REZENSION ANDREAS WILINK
Wohl nur noch eine andere Frau der europäischen Hochkultur kann mit ihr konkurrieren, was den Einfluss auf die geistige Elite der Moderne betrifft. Aber Lou Andreas-Salomé war eigenständiger als Alma Mahler-Werfel, zu deren Füßen noch die Herren Gropius, Zemlinsky und Kokoschka lagen. Bei der 1861 in St. Petersburg geborenen, 1937 in Göttingen gestorbenen Lou sind es, um nur die prominentesten Verehrer, Liebhaber, Bewunderer, Förderer zu nennen: Friedrich Nietzsche, Rainer Maria Rilke, Sigmund Freud. Ihre filmische Biografie beginnt Cordula Kablitz-Post vom Ende her: der Bücherverbrennung durch die Nazis und der schwerkranken Lou, die von ihrer Adoptivtochter Mariechen (Katharina Schüttler) abgeschirmt und umsorgt wird. Trotzdem kann der Germanist Ernst Pfeiffer bei ihr vorstellig werden und wegen einer Schreibblockade den Rat der einst von Freud in Wien auf der Couch therapierten Psychoanalytikerin erbitten, obwohl die Lehrmethode von den braunen Machthabern und Hitler selbst verpönt wird.

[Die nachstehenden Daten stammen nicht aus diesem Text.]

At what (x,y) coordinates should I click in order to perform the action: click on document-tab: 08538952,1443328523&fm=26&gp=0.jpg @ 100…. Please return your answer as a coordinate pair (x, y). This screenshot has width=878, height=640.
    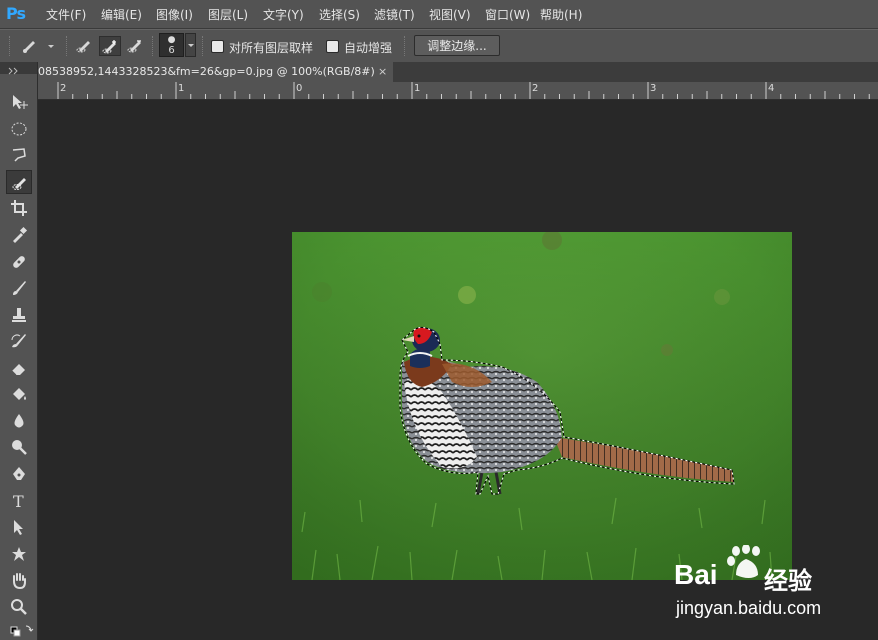
    Looking at the image, I should click on (216, 72).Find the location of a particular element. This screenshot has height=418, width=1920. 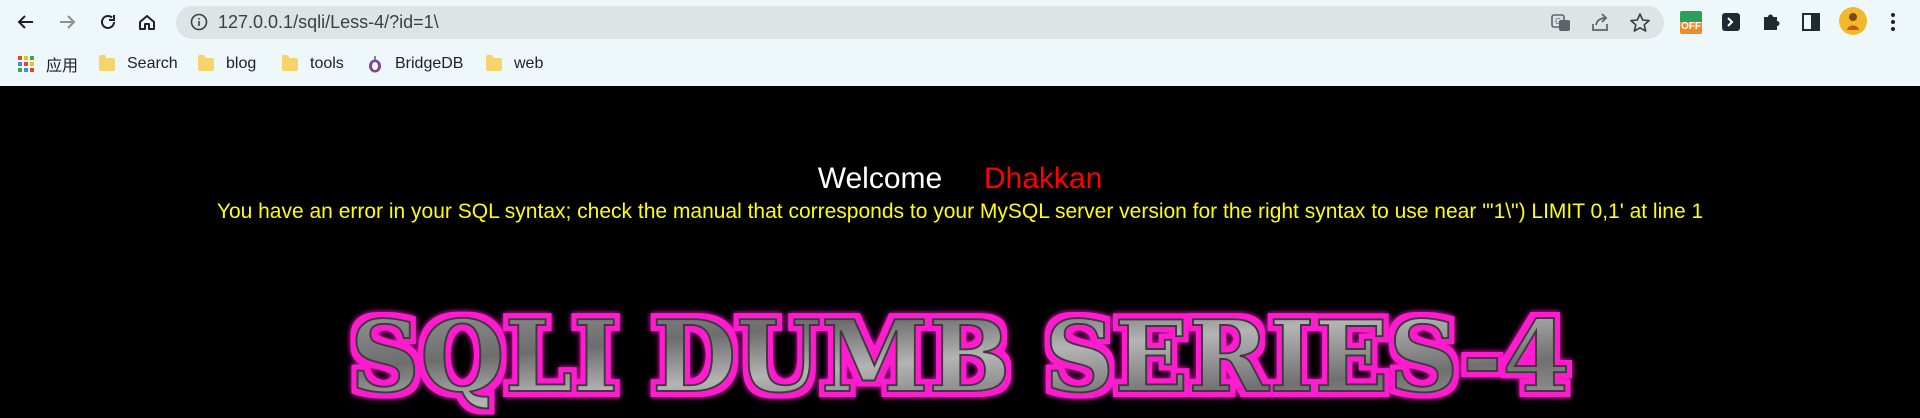

welcome-text: Welcome is located at coordinates (880, 178). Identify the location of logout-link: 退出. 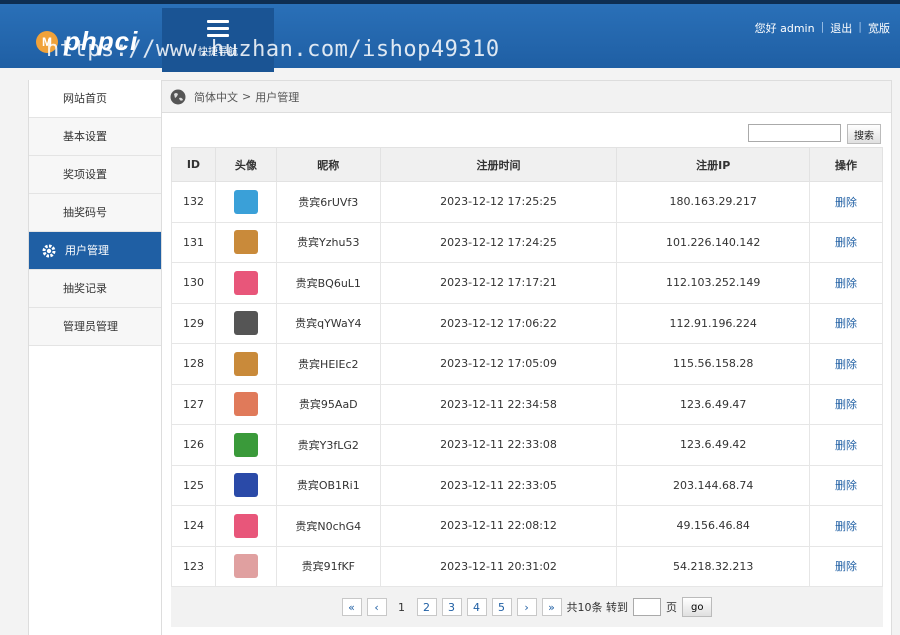
(841, 28).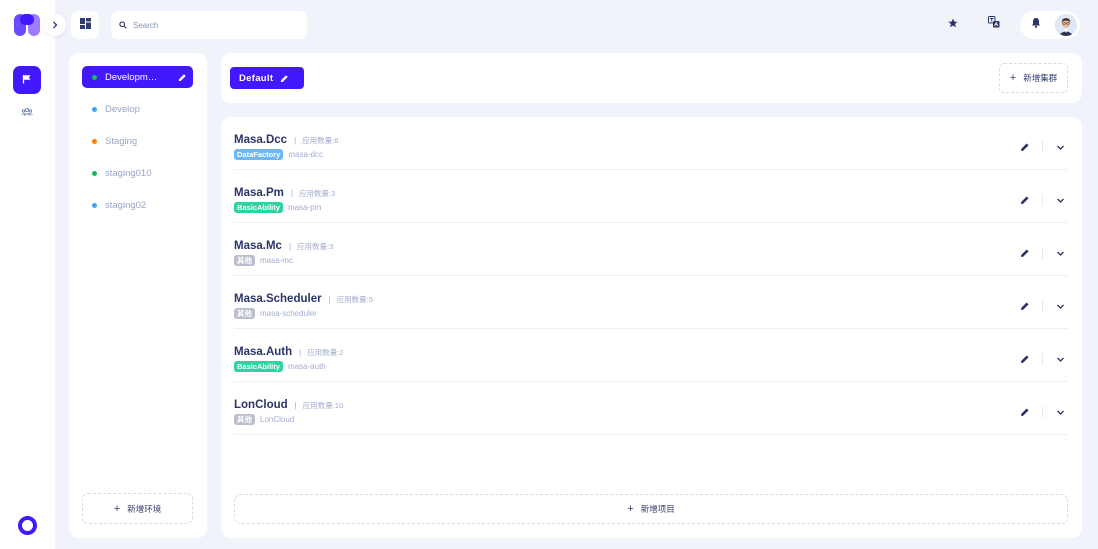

Gespräche mit Pfeiffer als literarische Vorbereitung ihrer romanhaften Lebensgeschichte sind Anlass für Rückblenden, die episodisch und fragmentarisch die bisherige dokumentarische Arbeit der Regisseurin erzählerisch fortsetzen und mittels Animation und Montage die junge Lou sogar durch historische Postkarten-Ansichten wandern lassen. Es ist die Zeit um die Jahrhundertwende und deren intellektuelle und gefühlserregte Hochgestimmtheit, in der die von früh an eigenwillige Louise von Salomé sich nicht begnügt mit der vorbestimmten weiblichen Rolle: »Werde die, die du bist.«
Sie liest, studiert Philosophie und Religionsgeschichte, reist, schreibt, dichtet – und inspiriert. Muse, Amazone, Freidenkerin, gleichwertige oder überlegene Partnerin. Im Trio mit Nietzsche (Alexander Scheer) und Paul Rée (Philipp Hauß) will sie Kameradschaft, nicht Erotik und sucht eine neue Form des Zusammenlebens. Die berühmte Fotografie mit ihr, die Peitsche in der Hand, und den Männern im Wagen-Geschirr wird natürlich nachgestellt. Mit dem weiblich fühlenden Rilke (Julius Feldmeier) lebt sie sich sexuell aus. Affären folgen. Aber die keusche Ehe mit dem älteren Archäologen Friedrich Carl Andreas bleibt bestehen.
Gespannt in die Polarität des komplizierten Systems von Apollinischem und Dionysischem, scheitert sie, bricht aus, bricht Beziehungen ab, gehört nur sich allein – ein reflektierter weiblicher Narziss. So ungelenk der Film sich auch anstellt, ein Erlebnis ist er dank zweier Schauspielerinnen, beide klug, reif, souverän, intensiv, stark und sensibel: Katharina Lorenz als jüngere und mehr noch Nicole Heesters als späte Göttinger Lou – löwinnenhaft wie eine zweite Jeanne Moreau.
»Lou Andreas-Salomé«; Regie: Cordula Kablitz-Post; Darsteller: Katharina Lorenz, Nicole Heesters, Katharina Schüttler, Alexander Scheer, Matthias Lier, Julius Feldmeier; D 2016, 113 Min.; Start: 30. Juni 2016.